Rozumiem, że można nie wiedziec jak się kogoś zapytac o coś po kilku miesiącach znajomości bo np. problem dotyczy seksu czy sprawy intymnej, ale żeby o teatrze nie pogadac z własnym narzeczonym ? :D A jak będziecie inne problemy w przyszłości rozwiązywac ?
napisał/a: margaret3 2008-11-02 15:46
Ja mojego chłopaka "zaciągnęłam" do teatru po miesiącu bycia razem Postawiłam go przed faktem dokonanym Kupiłam bilety na fajnie zapowiadającą się komedie i zgodził się pójść. Myślę że nie miał wyjścia A po przedstawieniu usłyszałam że bardzo mu się podobało i możemy jeszcze kiedyś pójść do teatru
A na początku miał takie samo nastawienie jak Twój.
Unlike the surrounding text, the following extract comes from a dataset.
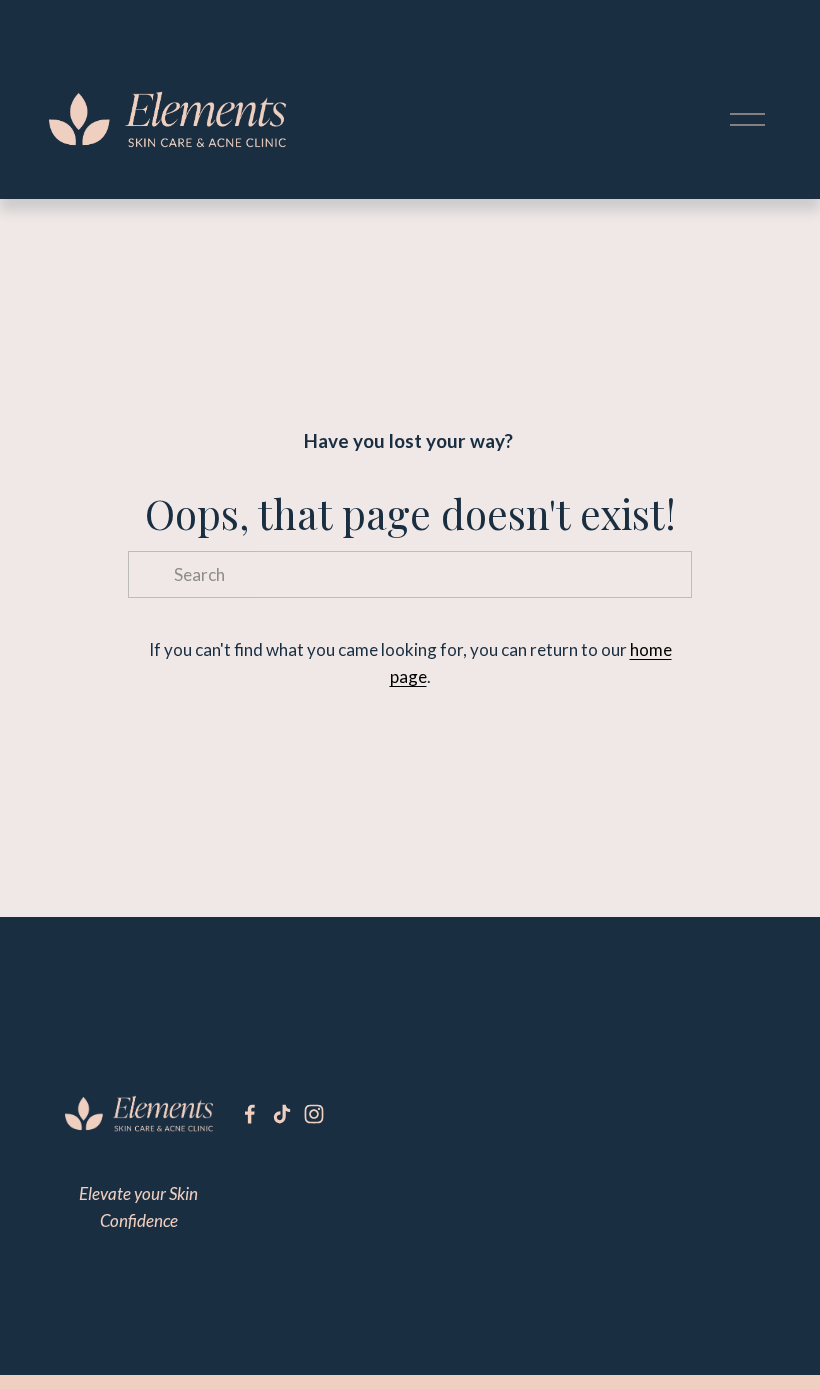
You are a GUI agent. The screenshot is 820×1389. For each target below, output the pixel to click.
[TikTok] (282, 1114)
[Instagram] (314, 1114)
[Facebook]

Chyba to nastawienie się bierze z tego że faceci z własnej woli nie chodzą do teatru bo to jakieś takie nie męskie ( w ich mniemaniu). A teatr kojarzy im się z przymusowym wyjściem z klasą na "Zemstę" czy "Balladynę".
Moja rada: kup bilety nie sadzę żeby odmówił
napisał/a: maleństwo_ 2008-11-03 13:24
Stwierdziłam, że lepiej nie robić mu takiej niespodzianki :P Powiedziałam wprost i powiedział, że chętnie pójdzie, a wcześniej mówił, że nie pójdzie-tak dla zasady :P
napisał/a: make me feel 2008-11-05 03:37
szkoda, ze obyło sie bez niespodzianki...mogłaś zaryzykować.

dlaczgeo faceci nie chodzą do teatru...myslę, że nie dlatego, że to "nie-meskie", ale przez lata ogłupiania liceum wpoili nam te poronione lektóry i obowiakowe - nudne wyjscia do teatru z klasa, z których się "urywało" na bilard i piwo... Potem przez ten pryzmat buduje się pojęcie o teatrze, w sumie wina polonistów...którzy nie umieja odpowiednio przedstawić teatru, a to przecież bardzo dobre miejce na wyjście, odreagwanie stresu...

Myślę, że na początek, aby zachęcic partnerke, ja sam zabrałbym ja na MayDay - nie ma nic bardziej smiesznego niż ta sztuka...od razu pokochałaby teatr...to przekona najbardziej zagorzałych przeciwników, którym teatralne sztuki kojarzą się z trudnym, zawiłym przekazem...itp.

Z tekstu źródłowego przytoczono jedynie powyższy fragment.